• Question: What Is YoUr FaVoUrIItE sicentific book?

    Asked by conor :) to Theo, Philip, Kerry, Ali, Alex on 14 Nov 2014.
    • Photo: Kerry O'Shea

      Kerry O'Shea answered on 14 Nov 2014:


      I really enjoyed Flatland by Edwin Abbott, it’s actually a maths book, and it’s about life in a 2-dimensional world!

    • Photo: Alex Pool

      Alex Pool answered on 14 Nov 2014:


      Flatland is a brilliant book. Mine is probably a book by Robert Weinberg on Cancer as he explains it all in a really simple way – most try and make it more complicated.

    • Photo: Philip Ratcliffe

      Philip Ratcliffe answered on 14 Nov 2014:


      That’s easy: the Feynman Lectures.
      It’s actually a series of volumes in which my hero (see another answer) Richard P. Feynman explains almost everything we know in physics and explains it so well that it all seems incredibly simple.

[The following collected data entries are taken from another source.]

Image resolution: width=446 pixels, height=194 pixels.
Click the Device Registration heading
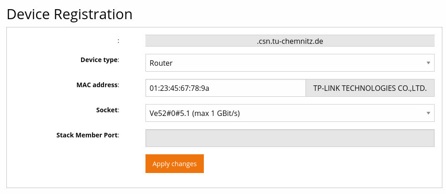[70, 14]
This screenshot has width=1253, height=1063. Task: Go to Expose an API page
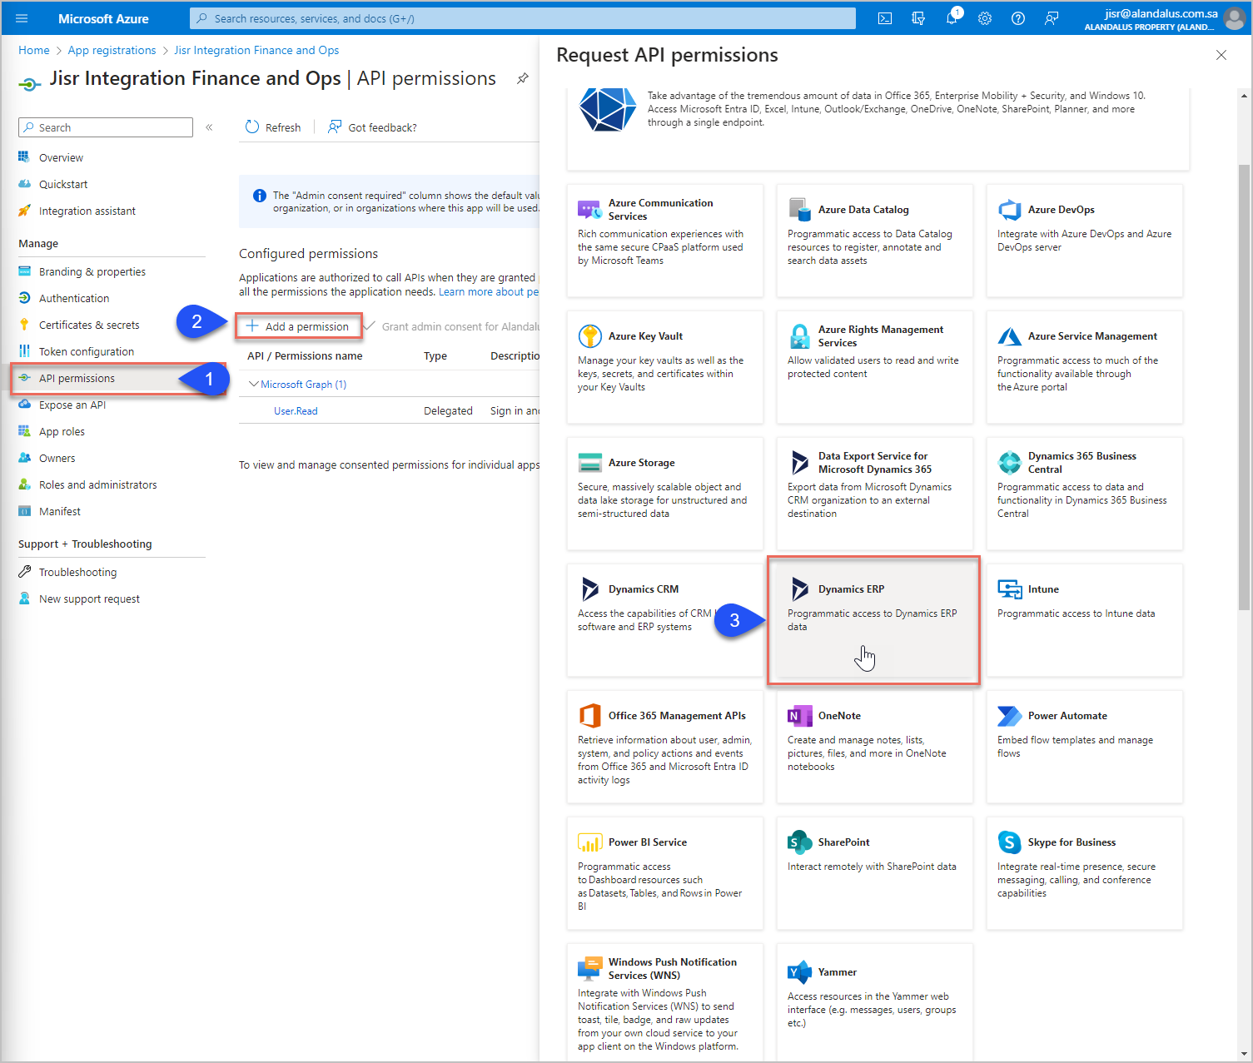[72, 405]
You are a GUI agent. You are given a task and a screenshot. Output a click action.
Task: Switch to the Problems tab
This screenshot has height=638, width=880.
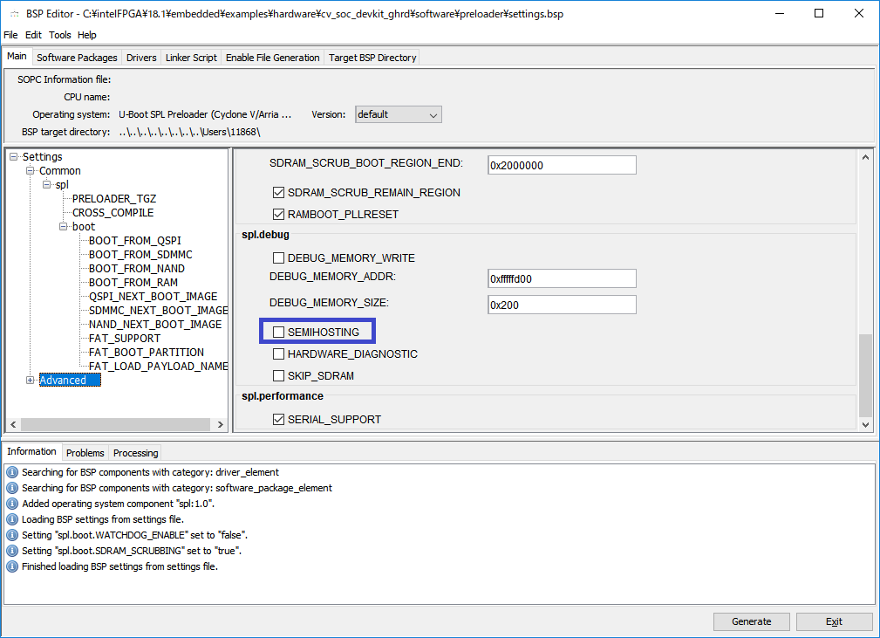85,452
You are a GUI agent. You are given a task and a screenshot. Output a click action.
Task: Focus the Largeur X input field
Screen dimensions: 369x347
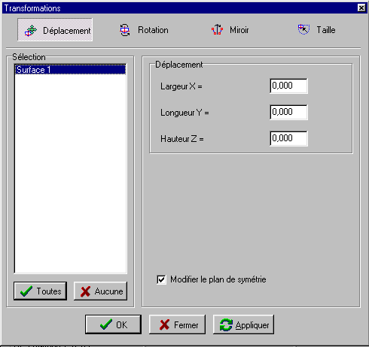[x=288, y=86]
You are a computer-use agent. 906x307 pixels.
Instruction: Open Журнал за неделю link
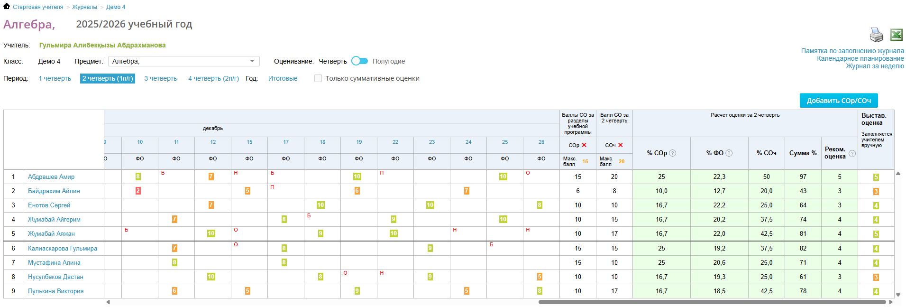pos(875,66)
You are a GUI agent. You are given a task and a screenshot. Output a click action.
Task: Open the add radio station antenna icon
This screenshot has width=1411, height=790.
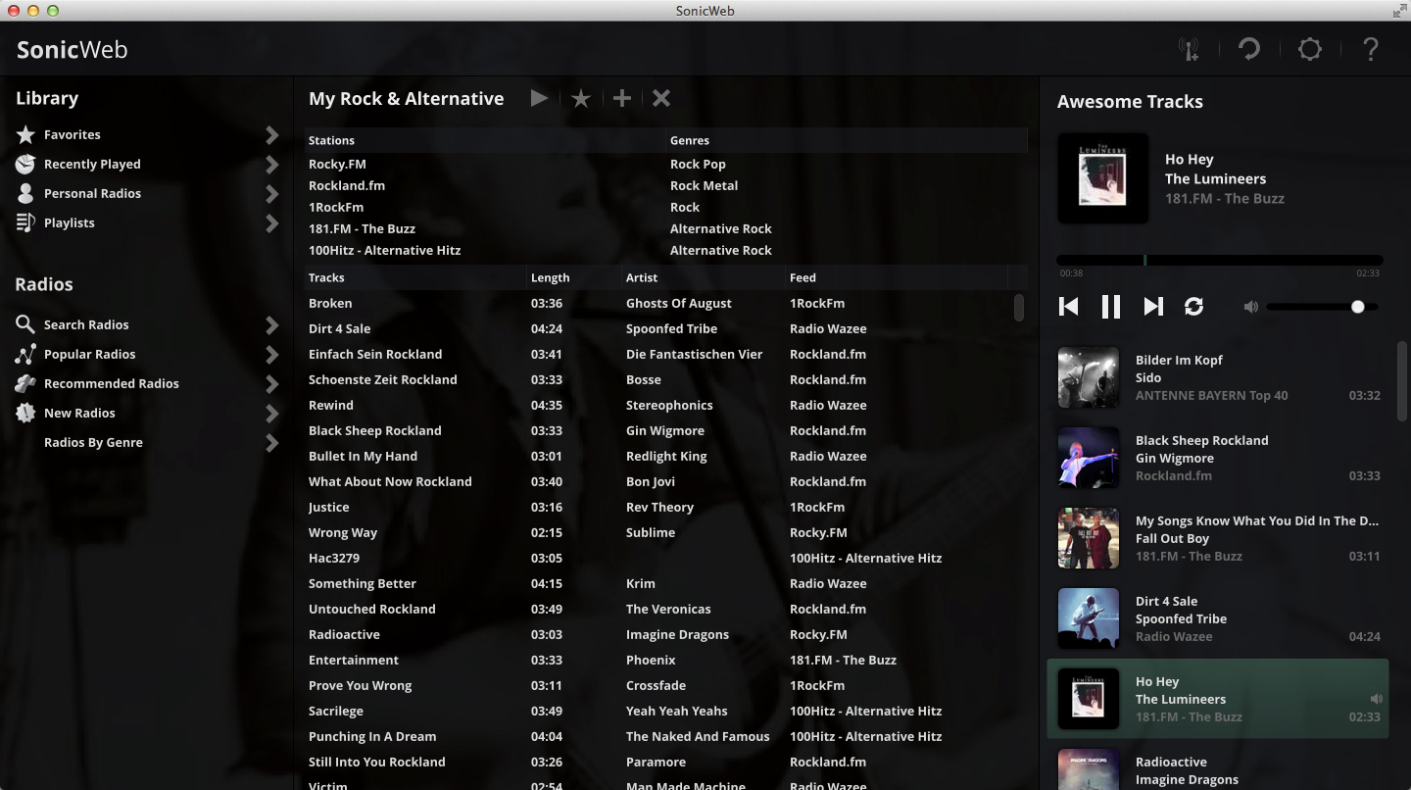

    • Photo: Theo Laftsoglou

      Theo Laftsoglou answered on 16 Nov 2014:


      The Double Helix: A Personal Account of the Discovery of the Structure of DNA by James Watson. Along with the Feynman lectures!

    • Photo: Alison Thomson

      Alison Thomson answered on 17 Nov 2014:


      Every now and then New Scientist publish a book filled with quirky science questions – my favourite book is Why Don’t Penguins’ Feet Freeze?